(Word and element location entries)
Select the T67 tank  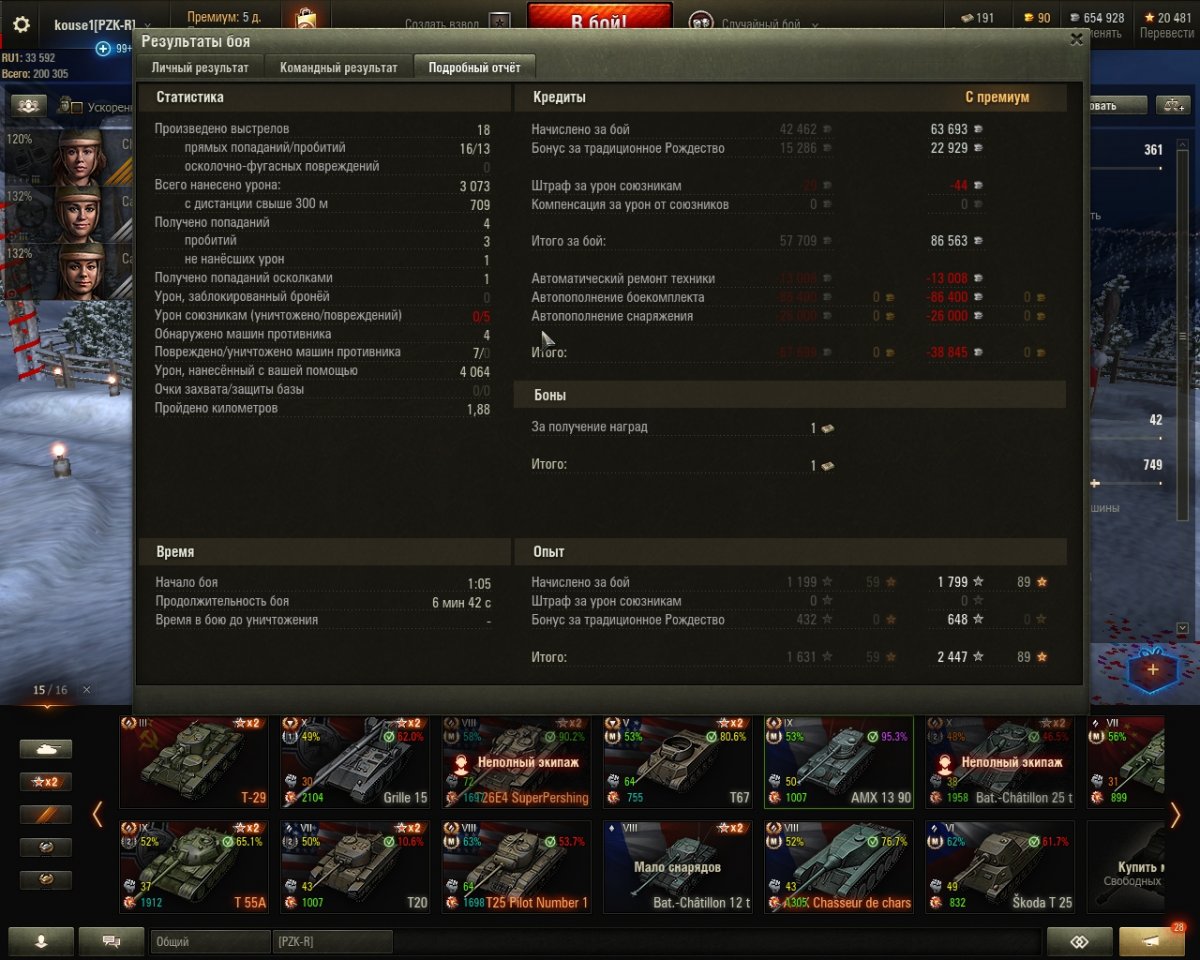[677, 762]
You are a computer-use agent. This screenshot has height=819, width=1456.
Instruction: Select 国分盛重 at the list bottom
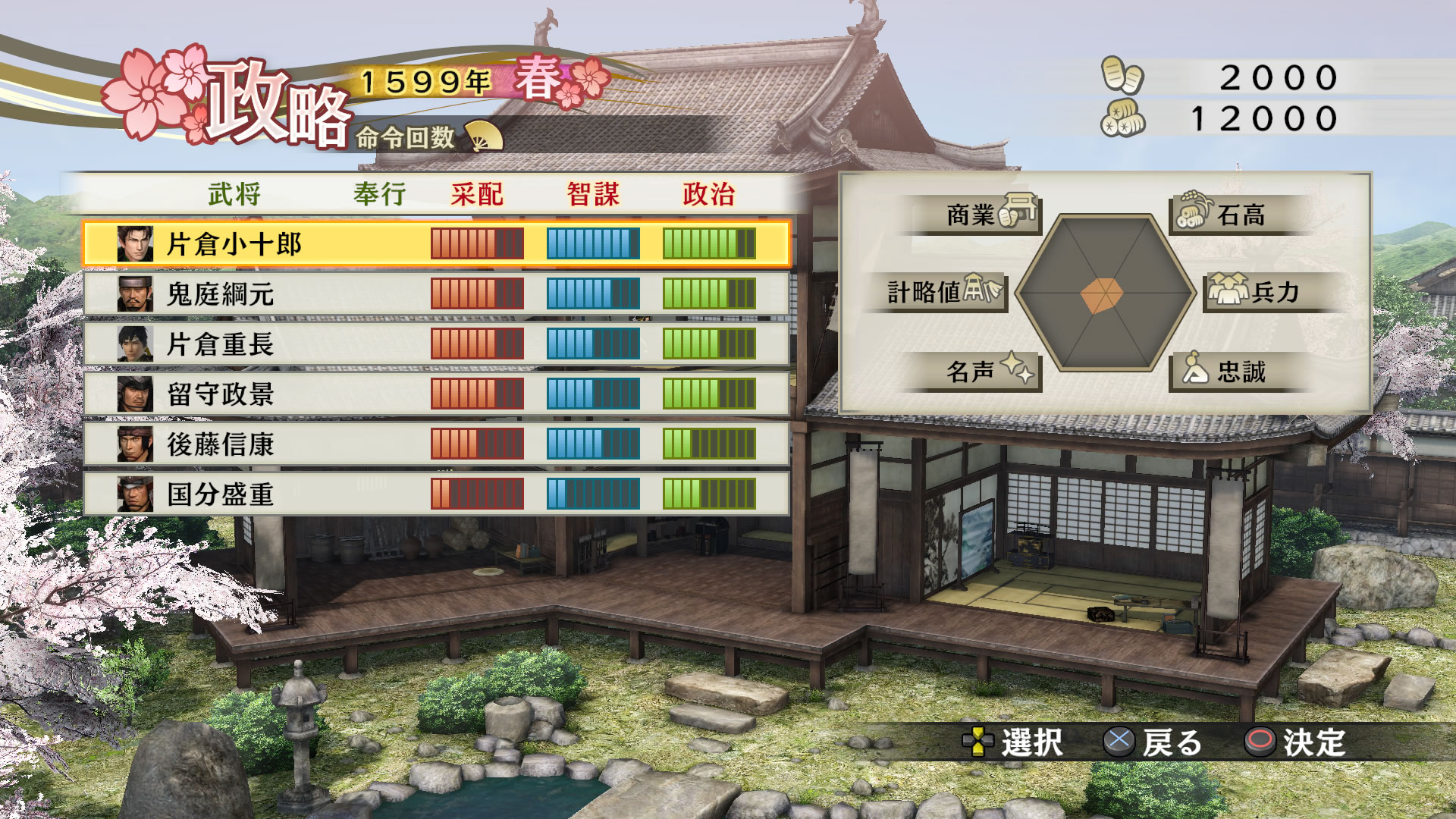click(x=436, y=494)
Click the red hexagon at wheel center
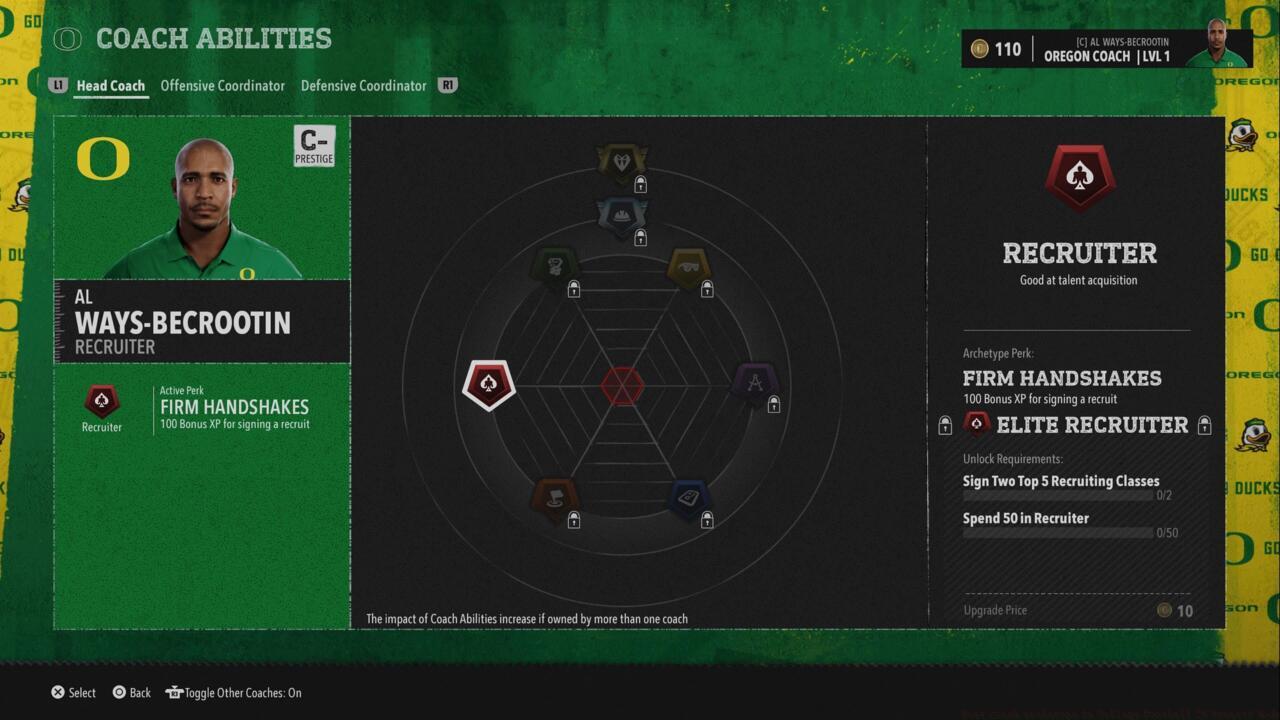The height and width of the screenshot is (720, 1280). click(x=622, y=383)
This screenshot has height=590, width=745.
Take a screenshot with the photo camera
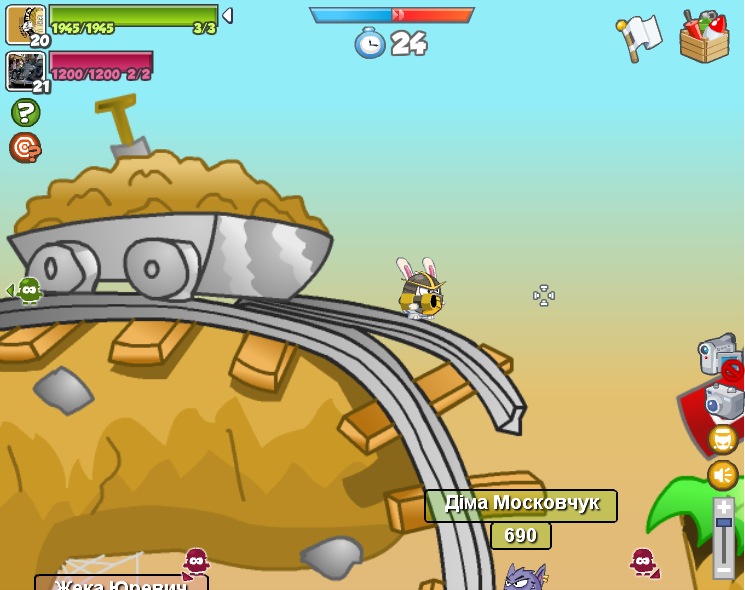pos(724,401)
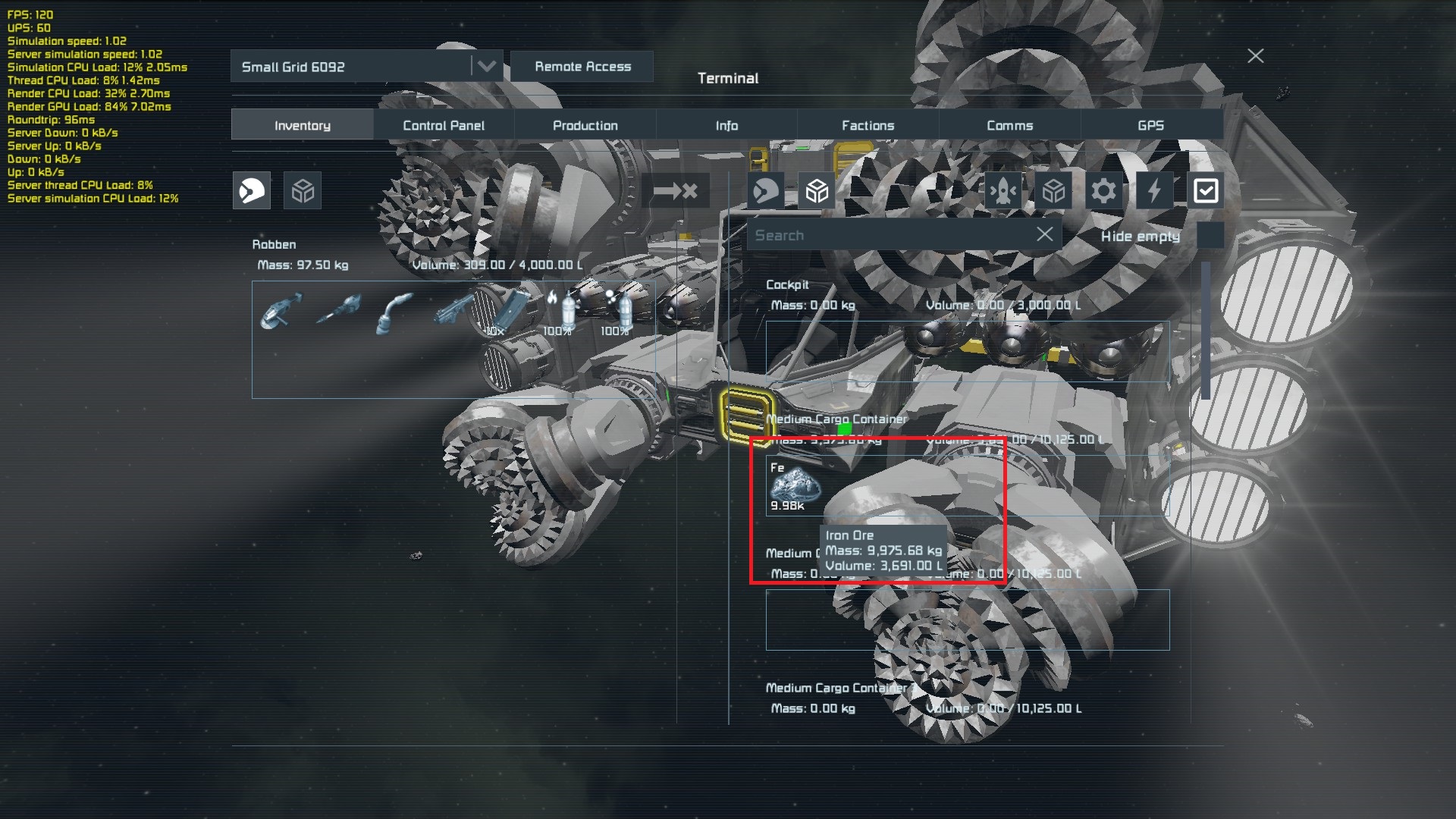Viewport: 1456px width, 819px height.
Task: Click the throw-out arrow button
Action: [675, 191]
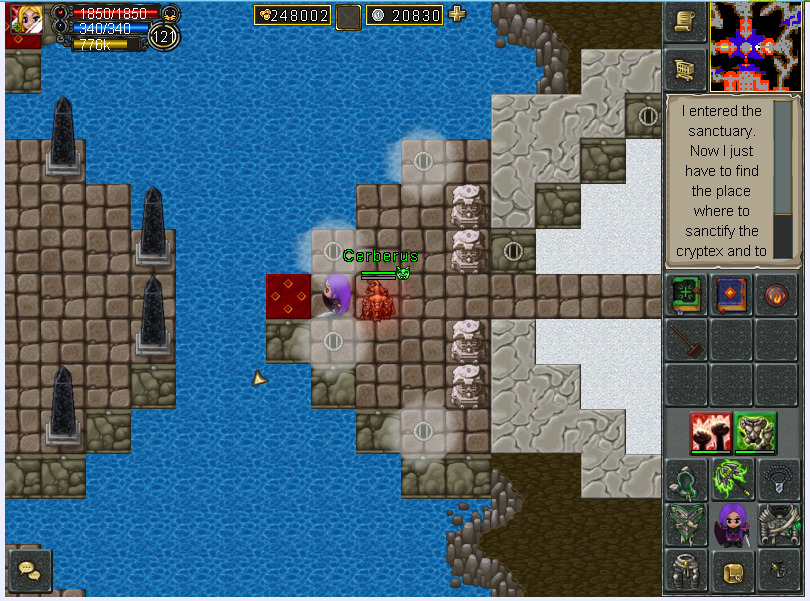Image resolution: width=810 pixels, height=601 pixels.
Task: Open the shopping cart store
Action: pyautogui.click(x=686, y=68)
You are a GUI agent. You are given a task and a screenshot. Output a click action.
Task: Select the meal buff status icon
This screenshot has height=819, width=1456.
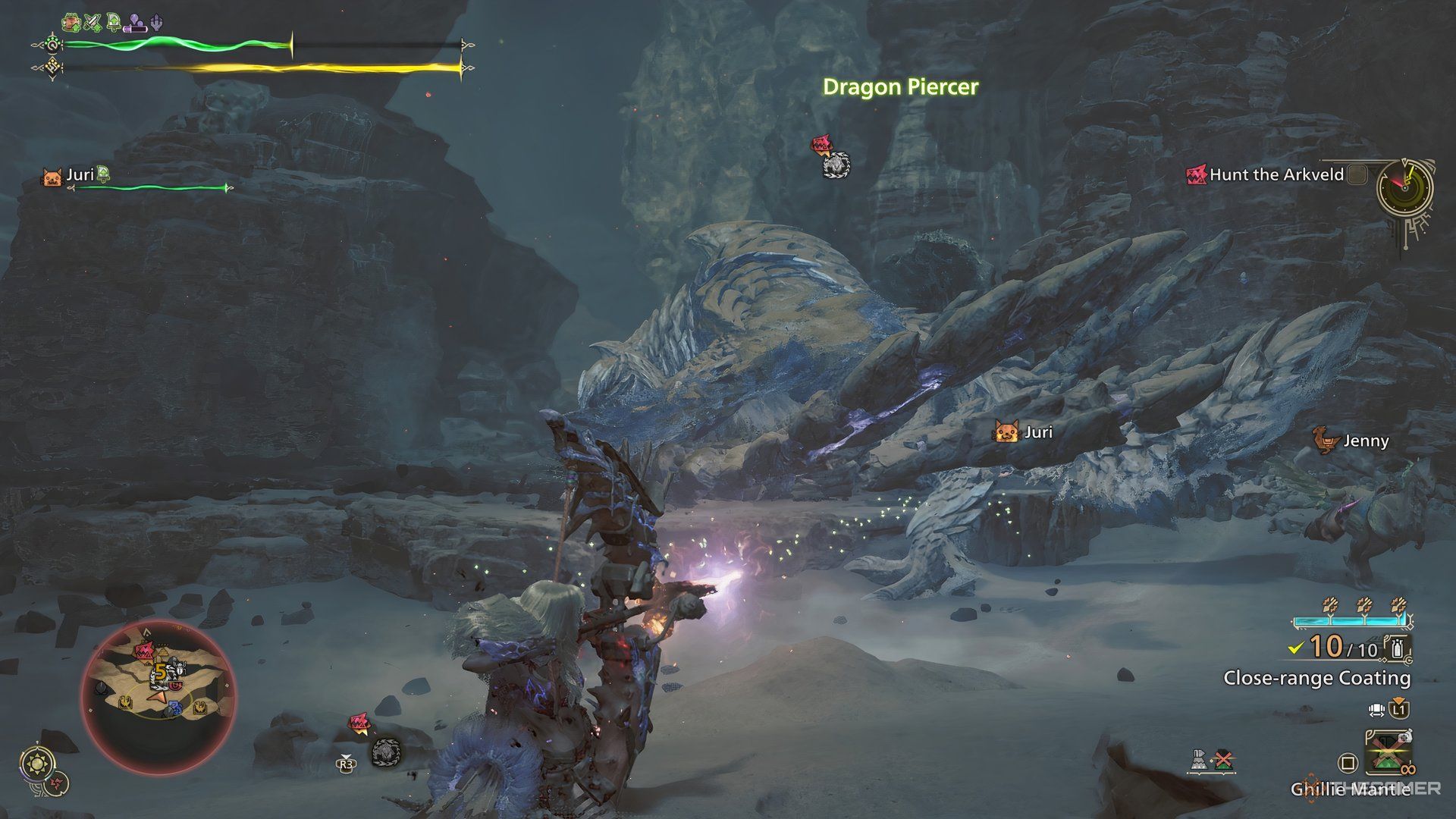[x=72, y=22]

→ **YOUR OBJECTIVE**:
Copy the entries from the line containing "Click the red hexagon at wheel center" through the end of the entries, inclusive. Omit the pictures.

→ **ANSWER TO THIS PROBLEM**:
Click the red hexagon at wheel center
The height and width of the screenshot is (720, 1280). click(x=622, y=383)
This screenshot has height=590, width=745.
Take a screenshot with the photo camera
pos(724,401)
Viewport: 1456px width, 819px height.
Task: Click the throw-out arrow button
Action: [675, 191]
Image resolution: width=810 pixels, height=601 pixels.
Task: Open the shopping cart store
Action: pyautogui.click(x=686, y=68)
You are a GUI agent. You are given a task and a screenshot. Output a click action.
Task: Select the meal buff status icon
This screenshot has height=819, width=1456.
[x=72, y=22]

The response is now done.